To address this shortcoming, investigators studied comprehensive birth data from 1996 and 1997 that linked birth certificates with infant death certificates. The analysis was restricted to singleton first births among mothers aged 12-29. To minimize the effects of infants' health status at birth, the researchers focused on babies who were born at 37 or more weeks of gestation and who weighed at least 2,500 g at birth; they eliminated those who did not survive the neonatal period and those with congenital anomalies. Analyses were limited to white, black and Mexican American infants. The researchers used logistic regression analysis to determine the risk of postneonatal mortality, after adjusting for the effects of a variety of potentially confounding factors.

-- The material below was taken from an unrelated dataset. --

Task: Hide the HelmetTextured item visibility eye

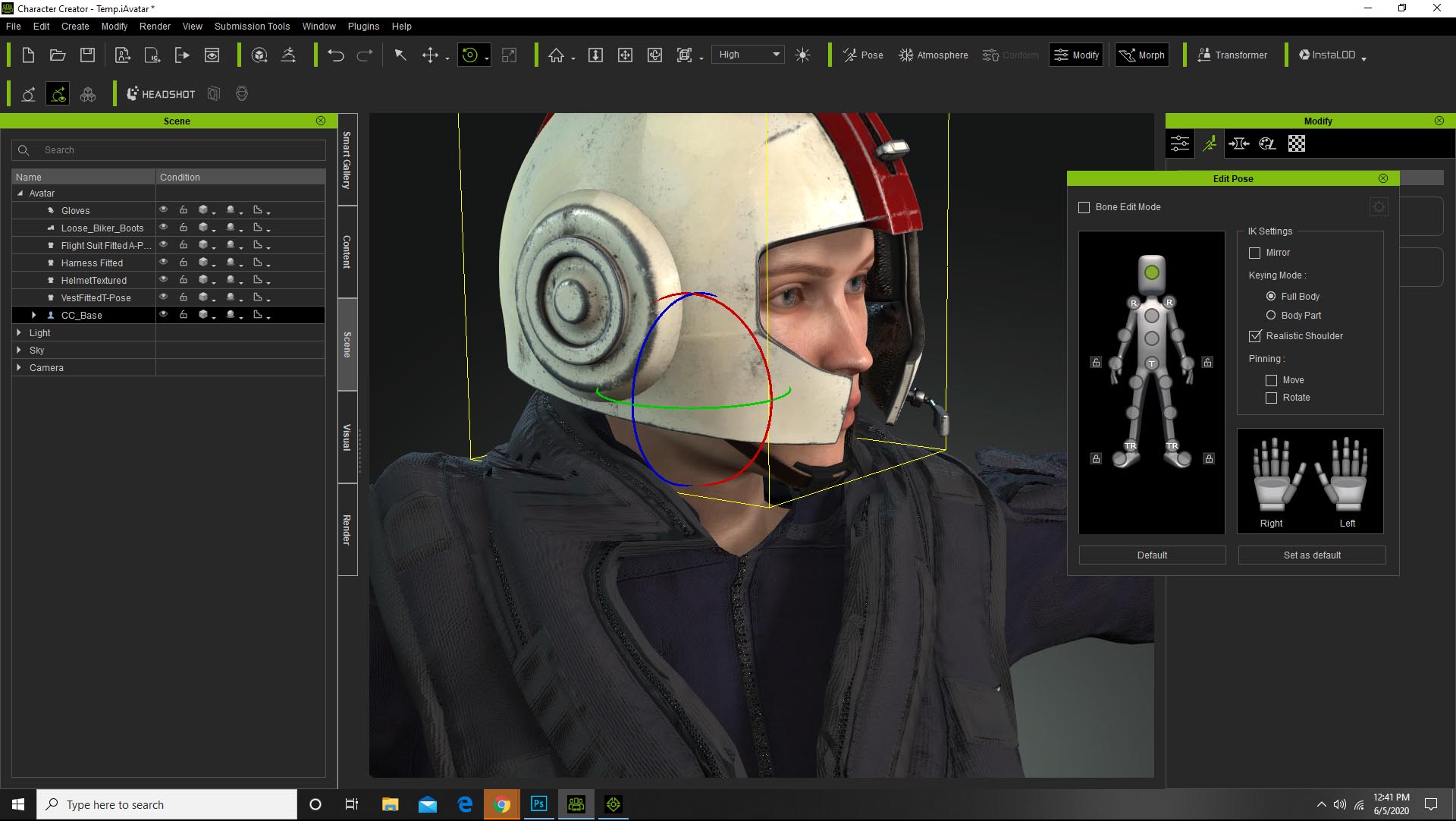Action: 163,280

Among more than 1.8 million births in the two years under study, a total of 2,516 infants died during the postneonatal period, for a mortality rate of 1.4 deaths per 1,000 births. This rate was highest among babies born to mothers aged 15 and younger (3.2 per 1,000) and lowest among those born to women aged 23-29 (0.8 per 1,000). Rates differed slightly among infants born to white, black and Mexican American women, but in each group, the general pattern of decreasing rates with increasing maternal age was seen.

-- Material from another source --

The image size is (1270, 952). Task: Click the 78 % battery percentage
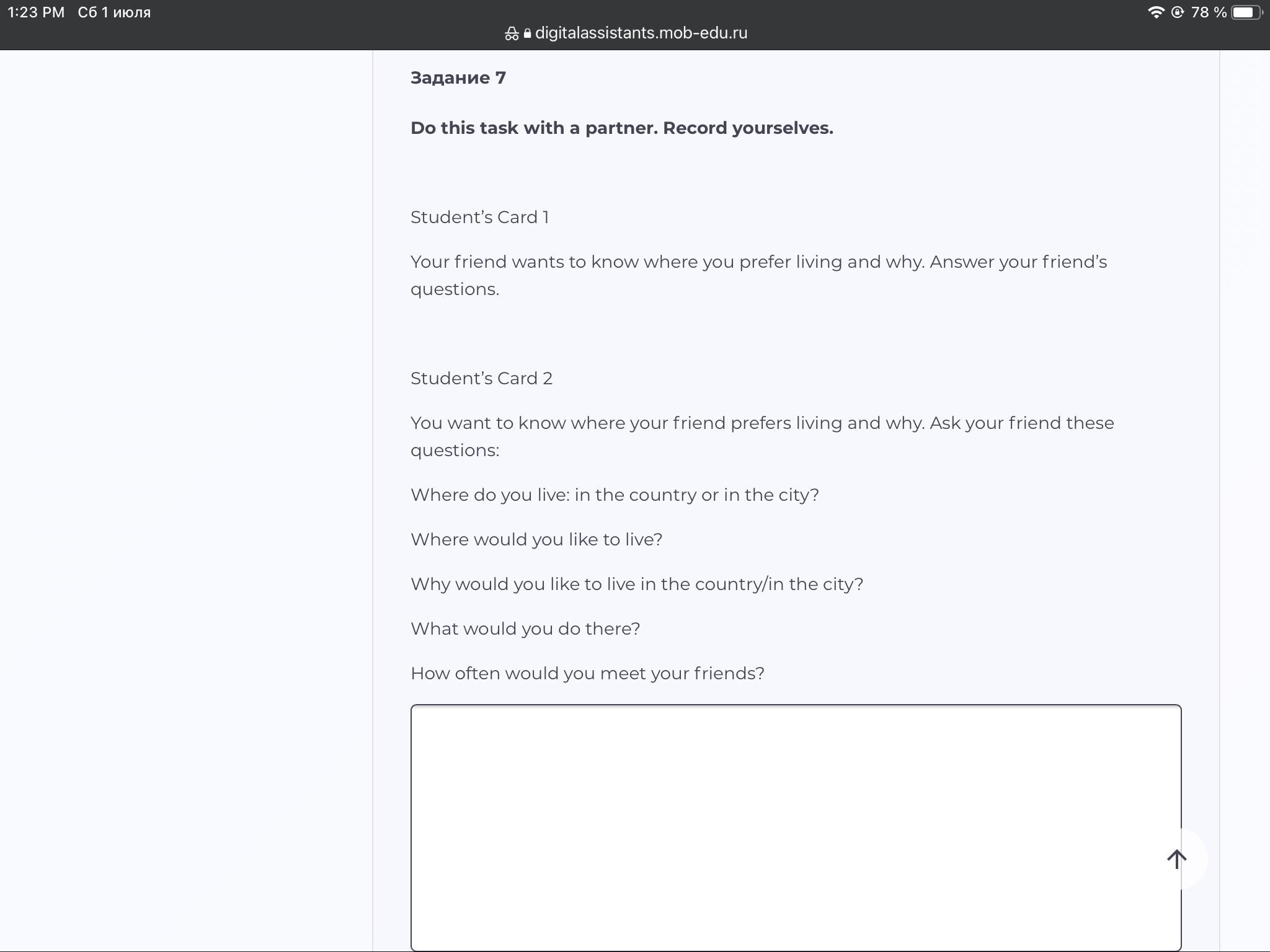[x=1208, y=12]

Teenagers were considerably more likely than older women to be unmarried and to have had inadequate prenatal care. After adjusting for the effects of these factors, as well as race and ethnicity, the investigators found that relative to infants born to women aged 23-29, babies born to the youngest mothers had the highest odds of postneonatal mortality (odds ratio, 3.0). The risk also was significantly elevated in other maternal age-groups, although odds ratios decreased steadily, from 2.4 among infants born to women aged 16-17 to 2.0 among those born to women aged 18-19 and 1.5 among those born to women aged 20-22.

Hypothesizing that single mothers have less social support than married mothers, and that this difference may affect their infants' health, the researchers also examined the risk of postneonatal death among infants born to unmarried women. After adjusting for the effects of adequacy of prenatal care and acknowledgment of the father on the birth certificate, they observed that for infants born to single white and black women, the risk of postneonatal mortality was elevated if the mothers were 15 or younger (odds ratios, 2.4 and 2.1, respectively), remained significantly elevated if the mothers were older teenagers (1.5-1.9) and were only marginally raised if the mothers were in their early 20s. Among infants born to Mexican Americans, the risk was significantly increased only for those with the youngest mothers (2.0).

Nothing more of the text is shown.